**Work instructions:** Please transcribe, exactly, the line that contains "You are a computer-use agent. Viewport: 700px" and every line after it to the end of the records, and nothing else.
[Start of section]
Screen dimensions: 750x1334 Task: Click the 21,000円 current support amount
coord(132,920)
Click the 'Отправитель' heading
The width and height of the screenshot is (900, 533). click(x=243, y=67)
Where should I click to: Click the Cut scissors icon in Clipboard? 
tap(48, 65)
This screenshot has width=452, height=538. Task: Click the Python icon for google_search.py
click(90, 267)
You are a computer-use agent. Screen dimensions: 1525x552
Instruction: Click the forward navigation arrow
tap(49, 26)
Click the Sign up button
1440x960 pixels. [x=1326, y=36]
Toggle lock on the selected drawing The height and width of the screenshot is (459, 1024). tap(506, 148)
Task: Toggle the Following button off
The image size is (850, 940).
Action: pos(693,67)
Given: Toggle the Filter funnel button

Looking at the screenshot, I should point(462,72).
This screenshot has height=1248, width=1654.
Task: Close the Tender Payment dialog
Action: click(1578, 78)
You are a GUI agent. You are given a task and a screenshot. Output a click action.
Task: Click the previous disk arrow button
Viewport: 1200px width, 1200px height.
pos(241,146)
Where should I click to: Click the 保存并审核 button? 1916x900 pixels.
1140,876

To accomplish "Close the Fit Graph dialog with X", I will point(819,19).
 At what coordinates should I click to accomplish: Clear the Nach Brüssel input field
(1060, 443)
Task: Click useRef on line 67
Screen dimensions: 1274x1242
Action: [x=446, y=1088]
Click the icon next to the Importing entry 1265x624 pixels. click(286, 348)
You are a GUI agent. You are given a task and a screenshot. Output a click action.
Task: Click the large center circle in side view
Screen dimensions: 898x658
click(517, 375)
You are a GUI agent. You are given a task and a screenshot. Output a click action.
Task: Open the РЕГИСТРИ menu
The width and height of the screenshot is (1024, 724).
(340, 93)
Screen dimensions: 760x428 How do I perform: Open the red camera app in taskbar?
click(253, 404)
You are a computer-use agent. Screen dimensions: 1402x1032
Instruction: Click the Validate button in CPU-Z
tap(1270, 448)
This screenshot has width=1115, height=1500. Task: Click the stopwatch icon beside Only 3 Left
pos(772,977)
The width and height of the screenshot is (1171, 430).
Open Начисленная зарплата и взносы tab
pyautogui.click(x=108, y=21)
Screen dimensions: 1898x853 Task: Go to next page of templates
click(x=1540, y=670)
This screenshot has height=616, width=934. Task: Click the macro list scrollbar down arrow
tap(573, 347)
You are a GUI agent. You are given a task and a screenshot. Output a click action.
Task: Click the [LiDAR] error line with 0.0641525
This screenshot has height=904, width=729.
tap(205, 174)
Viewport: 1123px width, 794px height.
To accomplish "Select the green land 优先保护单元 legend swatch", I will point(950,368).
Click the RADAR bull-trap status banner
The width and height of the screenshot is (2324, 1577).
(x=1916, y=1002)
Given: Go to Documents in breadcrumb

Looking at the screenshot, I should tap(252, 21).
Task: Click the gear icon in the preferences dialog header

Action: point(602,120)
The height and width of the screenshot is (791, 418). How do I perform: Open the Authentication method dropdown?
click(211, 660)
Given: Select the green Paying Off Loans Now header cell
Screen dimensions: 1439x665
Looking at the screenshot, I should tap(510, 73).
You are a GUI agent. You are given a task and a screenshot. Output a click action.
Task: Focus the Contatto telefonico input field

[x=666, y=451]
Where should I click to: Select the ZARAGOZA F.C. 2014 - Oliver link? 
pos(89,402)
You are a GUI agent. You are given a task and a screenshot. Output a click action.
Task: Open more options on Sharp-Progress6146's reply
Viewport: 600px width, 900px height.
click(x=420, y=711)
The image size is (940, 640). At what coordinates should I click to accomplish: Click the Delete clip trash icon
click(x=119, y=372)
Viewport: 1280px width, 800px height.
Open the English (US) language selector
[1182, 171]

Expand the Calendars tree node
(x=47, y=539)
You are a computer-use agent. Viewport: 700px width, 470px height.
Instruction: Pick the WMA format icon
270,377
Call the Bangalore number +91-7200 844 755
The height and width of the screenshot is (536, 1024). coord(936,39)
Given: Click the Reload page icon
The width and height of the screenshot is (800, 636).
[End of section]
**Solution:**
You are a computer-use agent. Viewport: 700px width, 470px height.
Instruction: Pick the WMA format icon
270,377
Call the Bangalore number +91-7200 844 755
The height and width of the screenshot is (536, 1024). coord(936,39)
Given: Click the Reload page icon
The width and height of the screenshot is (800, 636).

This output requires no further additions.